= List of mergers in Saga Prefecture =

Here is a list of mergers in Saga Prefecture, Japan since the Heisei era.

==Mergers from April 1, 1999 to Present==
- On January 1, 2005 - the towns of Ariake and Fukudomi (both from Kishima District) were merged into the expanded town of Shiroishi.
- On January 1, 2005 - the old city of Karatsu absorbed the towns of Chinzei, Hamatama, Hizen, Kyūragi, Ōchi and Yobuko. and the village of Kitahata (all from Higashimatsuura District) to create the new and expanded city of Karatsu. (Merger Information Page)
- On March 1, 2005 - the former town of Ogi absorbed the towns of Ashikari, Mikatsuki and Ushizu (all from Ogi District) to create the city of Ogi. Ogi District was dissolved as a result of this merger.
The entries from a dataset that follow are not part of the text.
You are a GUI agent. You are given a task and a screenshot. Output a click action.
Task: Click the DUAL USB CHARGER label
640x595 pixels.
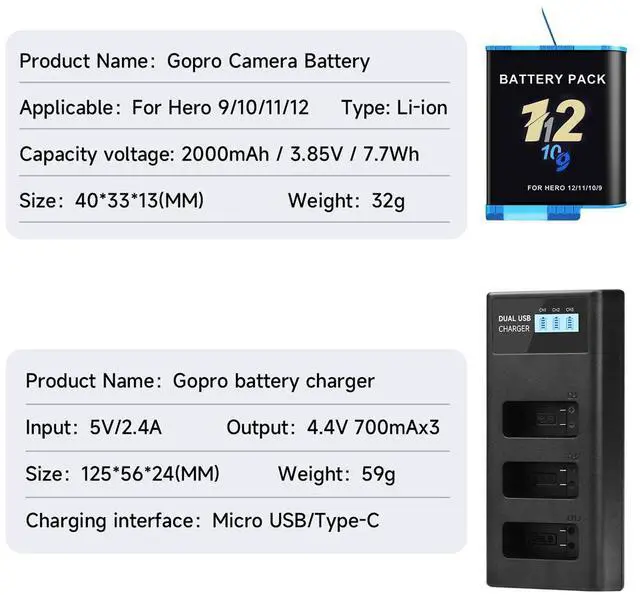click(514, 323)
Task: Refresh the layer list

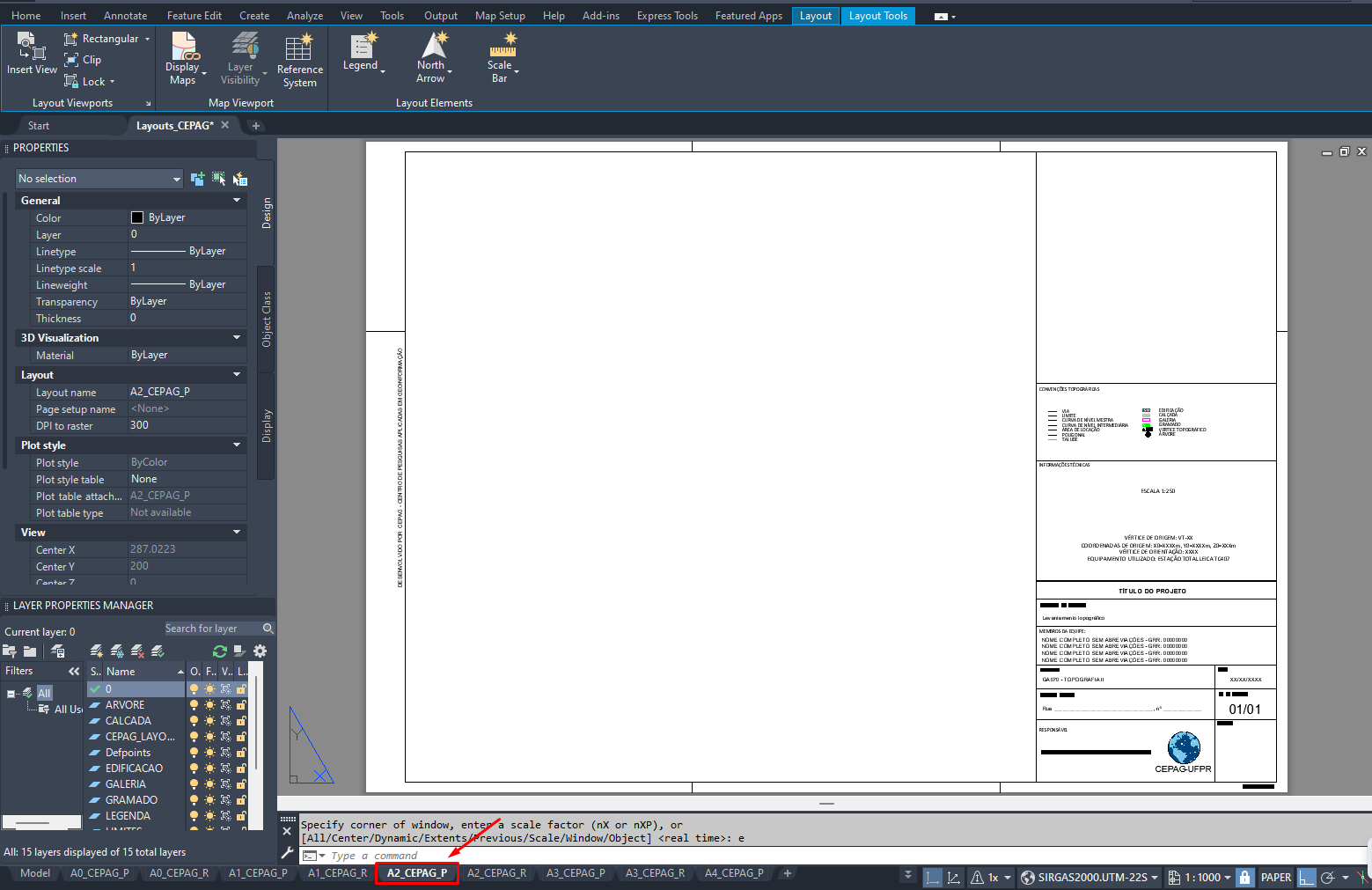Action: click(219, 651)
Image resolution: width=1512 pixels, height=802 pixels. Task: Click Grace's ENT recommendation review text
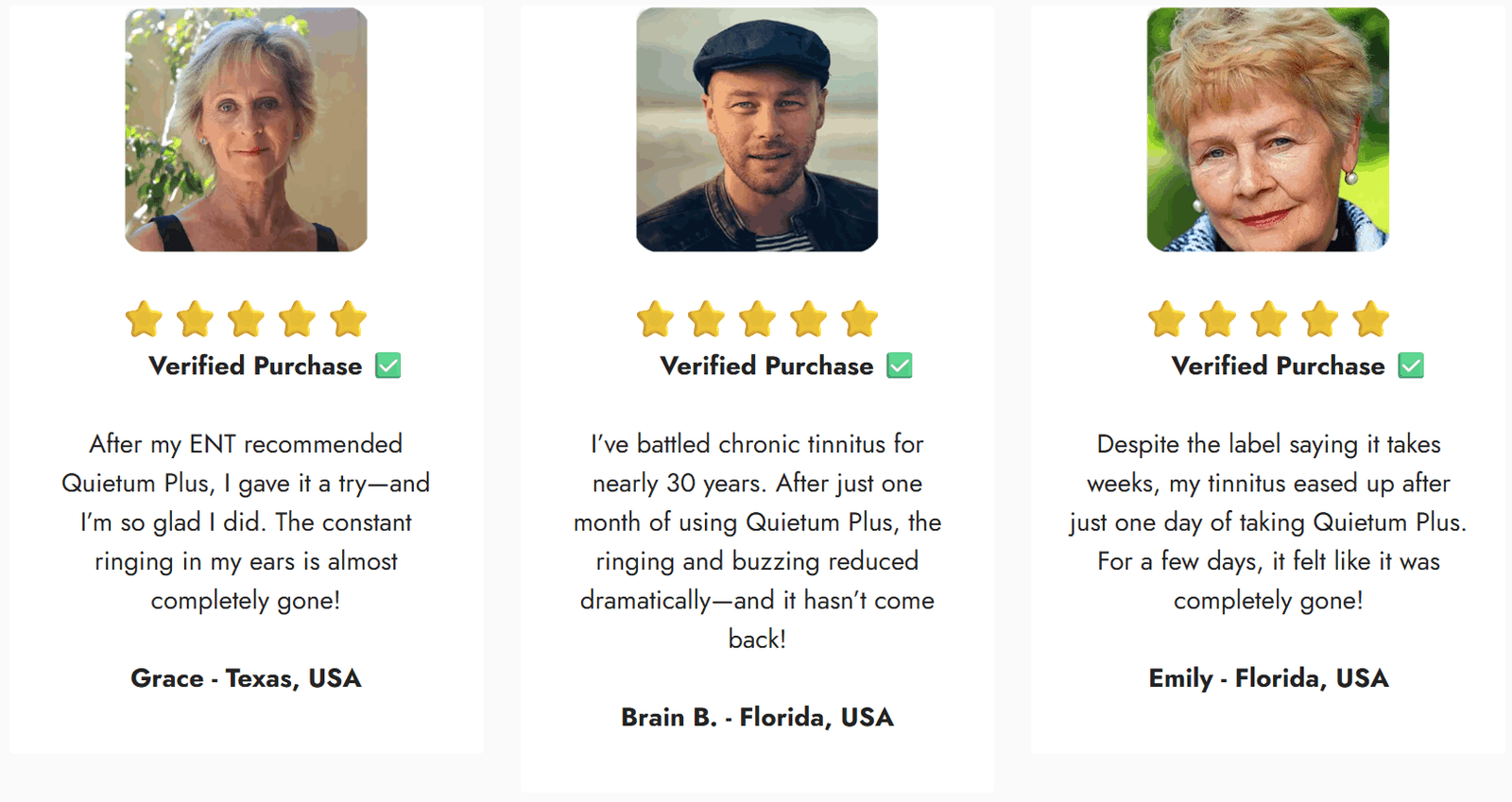[246, 521]
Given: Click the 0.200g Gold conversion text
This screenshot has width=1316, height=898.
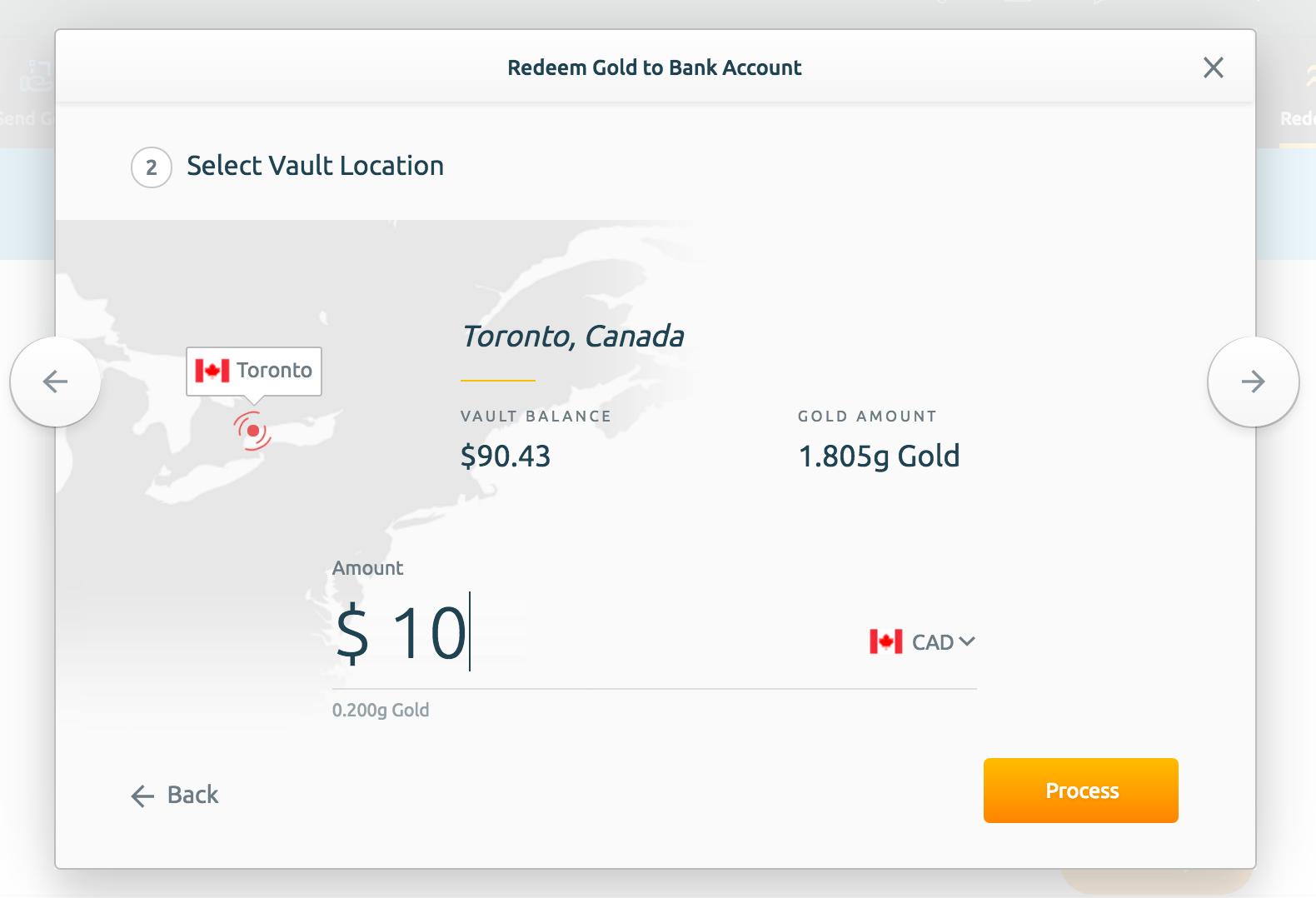Looking at the screenshot, I should coord(381,711).
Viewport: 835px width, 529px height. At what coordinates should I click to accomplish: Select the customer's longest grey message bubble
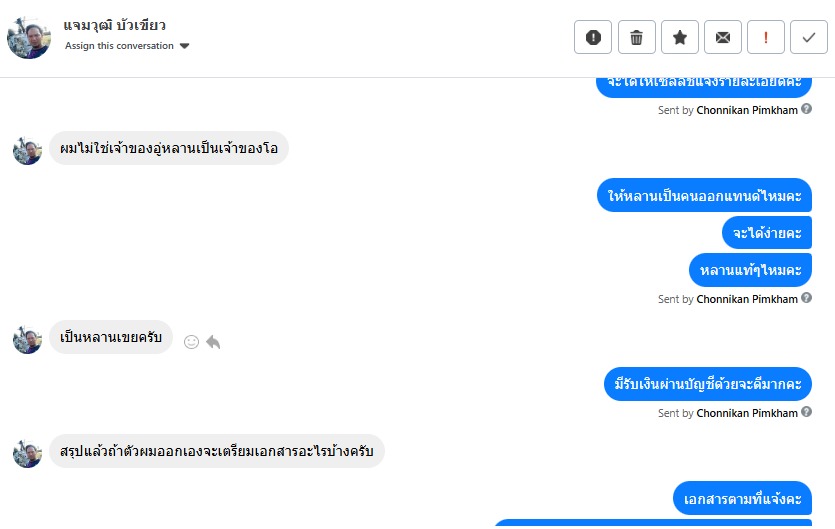217,451
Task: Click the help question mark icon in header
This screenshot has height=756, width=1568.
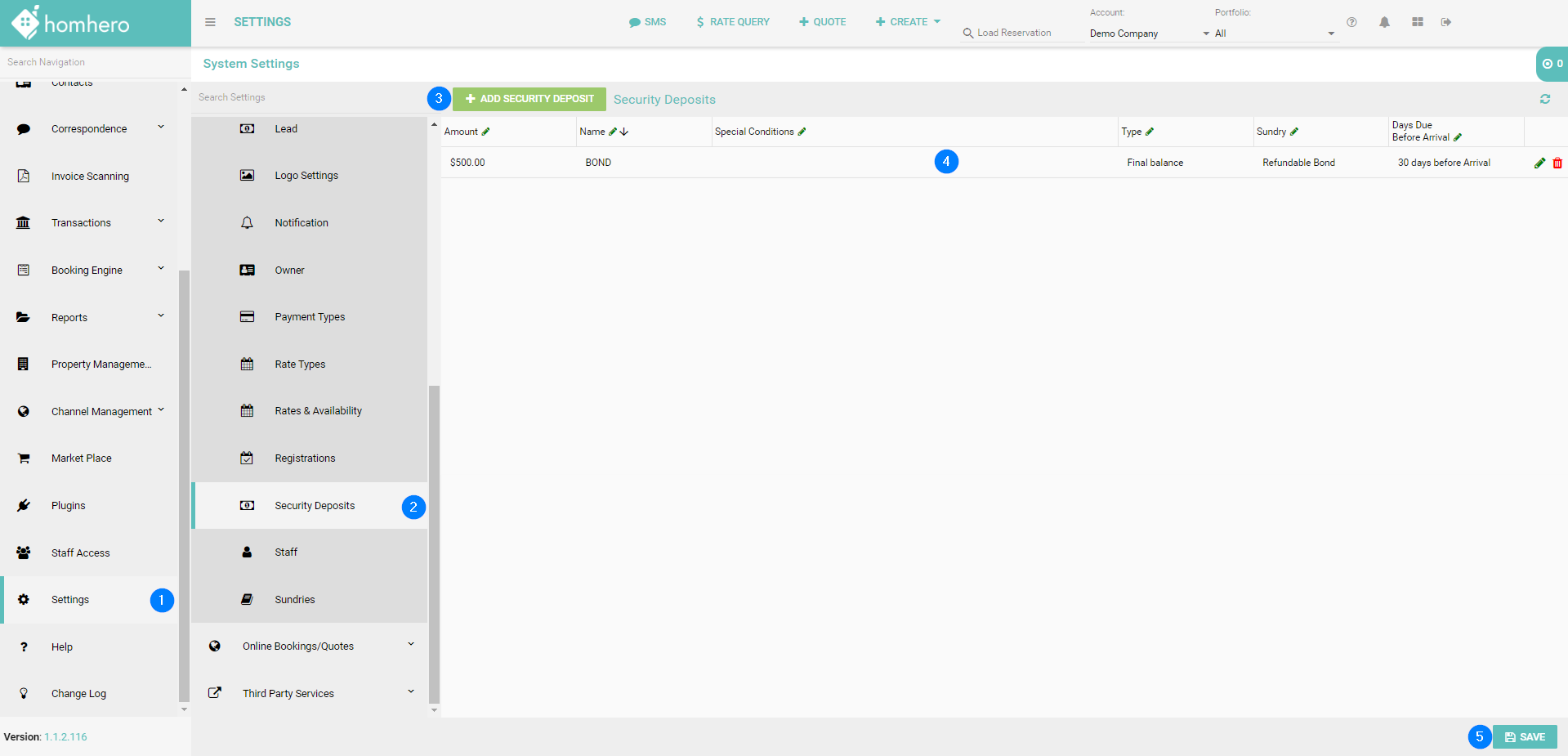Action: pyautogui.click(x=1351, y=22)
- On March 1, 2005 - the towns of Kitashigeyasu, Mine and Nakabaru (all from Miyaki District) were merged to create the town of Miyaki.
- On October 1, 2005 - the old city of Saga absorbed the towns of Fuji, Morodomi and Yamato (all from Saga District) and the village of Mitsuse (from Kanzaki District) to create the new and expanded city of Saga.
- On January 1, 2006 - the former town of Ureshino absorbed the town of Shiota (both from Fujitsu District) to create the city of Ureshino.
- On January 1, 2006 - the village of Nanayama (from Higashimatsuura District) was merged into the expanded city of Karatsu.
- On March 1, 2006 - the old city of Takeo absorbed the towns of Kitagata and Yamauchi (both from Kishima District) to create the new and expanded city of Takeo.
- On March 1, 2006 - the town of Nishiarita (from Nishimatsuura District) was merged into the expanded town of Arita.
- On March 1, 2006 - the towns of Mitagawa, and the village of Higashisefuri (both from Kanzaki District) were merged to create the town of Yoshinogari.
- On March 20, 2006 - the former town of Kanzaki absorbed the town of Chiyoda, and the village of Sefuri (all from Kanzaki District) to create the city of Kanzaki. With this merger, there are no more villages left in Saga Prefecture.
- On October 1, 2007 - the towns of Higashiyoka, Kawasoe, and Kubota (all from Saga District) were all merged into the expanded city of Saga. Saga District was dissolved as a result of this merger.